In StatisticsNZ/demest: Bayesian Demographic Estimation and Forecasting

knitr::opts_chunk$set(collapse = TRUE, comment = "#>")

Introduction

In this vignette, we use function estimateCounts from package demest to estimate the population of New Zealand, by age, sex, and region, over the period 2008-2014, using simulated administrative data. The example is deliberately simplified--a real example would have more complicated data and models.

Preparing and inspecting data

For the purposes of this example, we treat the official estimates of population, in array nz.popn, as the true population We use the various simulated datasets generated from nz.popn as data to try to recover the true population. The datasets are as follows.

| Object in demdata | Description | |--------------------:|:------------| | nz.admin.nat | Population by age, sex, and year, 2008-2014 at the national level. Highly accurate. | | nz.admin.health | Enrolments by age, sex, region, and year, 2008-2014. Coverage varies by age. | | nz.admin.school | School enrolments by age, sex, region, and year, ages 5-14. Excellent proxy for population at these ages .| | nz.admin.survey | Survey covering 5\% of the national population in 2010. |

The data are in package demdata. The first step is to obtain the datasets from the package demdata. The datasets are in the form of arrays.

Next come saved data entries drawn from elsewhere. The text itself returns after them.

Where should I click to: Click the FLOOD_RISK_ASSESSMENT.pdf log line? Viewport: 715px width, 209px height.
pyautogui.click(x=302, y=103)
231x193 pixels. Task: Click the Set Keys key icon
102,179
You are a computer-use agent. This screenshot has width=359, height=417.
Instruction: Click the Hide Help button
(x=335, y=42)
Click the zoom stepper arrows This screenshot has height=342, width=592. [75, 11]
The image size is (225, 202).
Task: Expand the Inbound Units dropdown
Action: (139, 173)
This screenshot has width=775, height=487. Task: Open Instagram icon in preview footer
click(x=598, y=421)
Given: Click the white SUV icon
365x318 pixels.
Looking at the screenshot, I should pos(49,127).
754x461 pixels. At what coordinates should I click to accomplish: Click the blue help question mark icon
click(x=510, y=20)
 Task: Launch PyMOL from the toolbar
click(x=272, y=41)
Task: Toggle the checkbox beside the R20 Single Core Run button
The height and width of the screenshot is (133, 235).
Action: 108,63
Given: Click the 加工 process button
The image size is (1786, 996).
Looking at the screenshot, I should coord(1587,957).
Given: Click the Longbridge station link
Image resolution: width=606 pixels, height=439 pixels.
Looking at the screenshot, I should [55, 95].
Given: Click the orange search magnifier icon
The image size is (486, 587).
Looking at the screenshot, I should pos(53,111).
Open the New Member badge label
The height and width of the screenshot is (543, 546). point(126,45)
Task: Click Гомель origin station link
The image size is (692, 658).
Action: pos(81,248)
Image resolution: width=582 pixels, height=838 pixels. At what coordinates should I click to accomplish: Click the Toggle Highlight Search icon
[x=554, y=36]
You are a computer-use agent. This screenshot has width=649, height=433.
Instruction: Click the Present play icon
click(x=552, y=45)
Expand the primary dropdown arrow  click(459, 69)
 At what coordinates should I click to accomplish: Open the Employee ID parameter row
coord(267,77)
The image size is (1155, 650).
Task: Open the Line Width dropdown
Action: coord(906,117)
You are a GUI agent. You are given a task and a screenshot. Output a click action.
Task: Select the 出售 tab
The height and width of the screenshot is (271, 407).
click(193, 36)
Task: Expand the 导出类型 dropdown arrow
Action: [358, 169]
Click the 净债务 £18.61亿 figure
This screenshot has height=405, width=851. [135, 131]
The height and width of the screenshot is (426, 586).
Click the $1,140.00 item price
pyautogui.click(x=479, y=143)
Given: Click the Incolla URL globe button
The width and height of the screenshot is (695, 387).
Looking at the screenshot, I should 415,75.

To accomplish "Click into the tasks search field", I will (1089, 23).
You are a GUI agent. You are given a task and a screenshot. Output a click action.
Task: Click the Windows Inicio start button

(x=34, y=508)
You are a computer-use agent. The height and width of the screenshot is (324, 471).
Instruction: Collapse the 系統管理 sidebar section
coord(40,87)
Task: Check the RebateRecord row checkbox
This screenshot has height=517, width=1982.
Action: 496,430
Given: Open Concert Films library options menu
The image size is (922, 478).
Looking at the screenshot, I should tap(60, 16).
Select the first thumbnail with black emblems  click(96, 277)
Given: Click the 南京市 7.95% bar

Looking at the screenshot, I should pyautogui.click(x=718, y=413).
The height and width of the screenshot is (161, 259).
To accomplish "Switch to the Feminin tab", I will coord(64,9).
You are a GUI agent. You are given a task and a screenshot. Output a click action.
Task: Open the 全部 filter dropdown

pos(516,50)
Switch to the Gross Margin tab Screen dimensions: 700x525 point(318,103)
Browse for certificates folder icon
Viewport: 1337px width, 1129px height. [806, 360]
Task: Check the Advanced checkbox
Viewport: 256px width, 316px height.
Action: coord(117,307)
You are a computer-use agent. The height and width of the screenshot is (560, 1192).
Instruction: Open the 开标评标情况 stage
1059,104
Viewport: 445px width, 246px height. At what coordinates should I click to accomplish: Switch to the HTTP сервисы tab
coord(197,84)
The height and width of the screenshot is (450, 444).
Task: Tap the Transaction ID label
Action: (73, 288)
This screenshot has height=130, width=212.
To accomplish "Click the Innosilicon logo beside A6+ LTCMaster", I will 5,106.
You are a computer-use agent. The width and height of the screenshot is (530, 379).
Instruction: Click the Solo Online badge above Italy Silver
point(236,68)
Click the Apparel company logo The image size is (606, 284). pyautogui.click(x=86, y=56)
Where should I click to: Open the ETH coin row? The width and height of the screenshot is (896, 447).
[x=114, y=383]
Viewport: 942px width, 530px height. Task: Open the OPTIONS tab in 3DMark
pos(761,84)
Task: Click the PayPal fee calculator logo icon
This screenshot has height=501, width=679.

sim.popn.true  <- demdata::nz.popn.ta
dimnames(sim.popn.true  )$region <- paste("Region", 1:68)
nat <- demdata::sim.admin.nat
health <- demdata::sim.admin.health
school <- demdata::sim.admin.school
survey <- demdata::sim.admin.survey

Next we turn the arrays into Counts objects. Since it is ambiguous whether the 'years' in the objects refer to points in time or to periods, we have to supply dimscales for them explicitly. The function to create Counts objects is in package dembase. But since dembase is a dependency for package demest and we will be using demest later, we just load that.

library(demest)
sim.popn.true  <- Counts(sim.popn.true ,
                         dimscales = c(year = "Points"))
nat <- Counts(nat,
              dimscales = c(year = "Points"))
health <- Counts(health,
                 dimscales = c(year = "Points"))
school <- Counts(school,
                 dimscales = c(year = "Points"))
survey <- Counts(survey,
                 dimscales = c(year = "Points"))

The easiest way to get a feel for the data is to graph it:

plot(sim.popn.true )
plot(nat)
plot(health)
plot(school)
plot(survey)

Setting up the model

We begin by specifying an initial model for the underlying population. The model is simple, with the only interactions being between age and sex and between age and region.

popn.mod <- Model(y ~ Poisson(mean ~ age * sex + age * region + year),
                  region ~ Exch(error = Error(robust = TRUE)))
popn.mod

Next we specify data models and put them in a list. As we will see later, function estimateCounts will use the names of the responses to match data models to datasets.

nat.mod <- Model(nat ~ PoissonBinomial(prob = 0.98))
health.mod <- Model(health ~ Poisson(mean ~ age))
school.mod <- Model(school ~ PoissonBinomial(prob = 0.96))
survey.mod <- Model(survey ~ Binomial(mean ~ 1))
observation <- list(nat.mod, health.mod, school.mod, survey.mod)

We generate some starting values for the population estimates,

y <- Counts(array(as.integer(health * 1.2),
                  dim = dim(health),
                  dimnames = dimnames(health)),
            dimscales = c(year = "Points"))

put the datasest in a named list,

datasets <- list(nat = nat, health = health, school = school, survey = survey)

and generate a filename

filename <- tempfile()

Running the model

We can now run the model. We will only do a few iterations, to see what happens.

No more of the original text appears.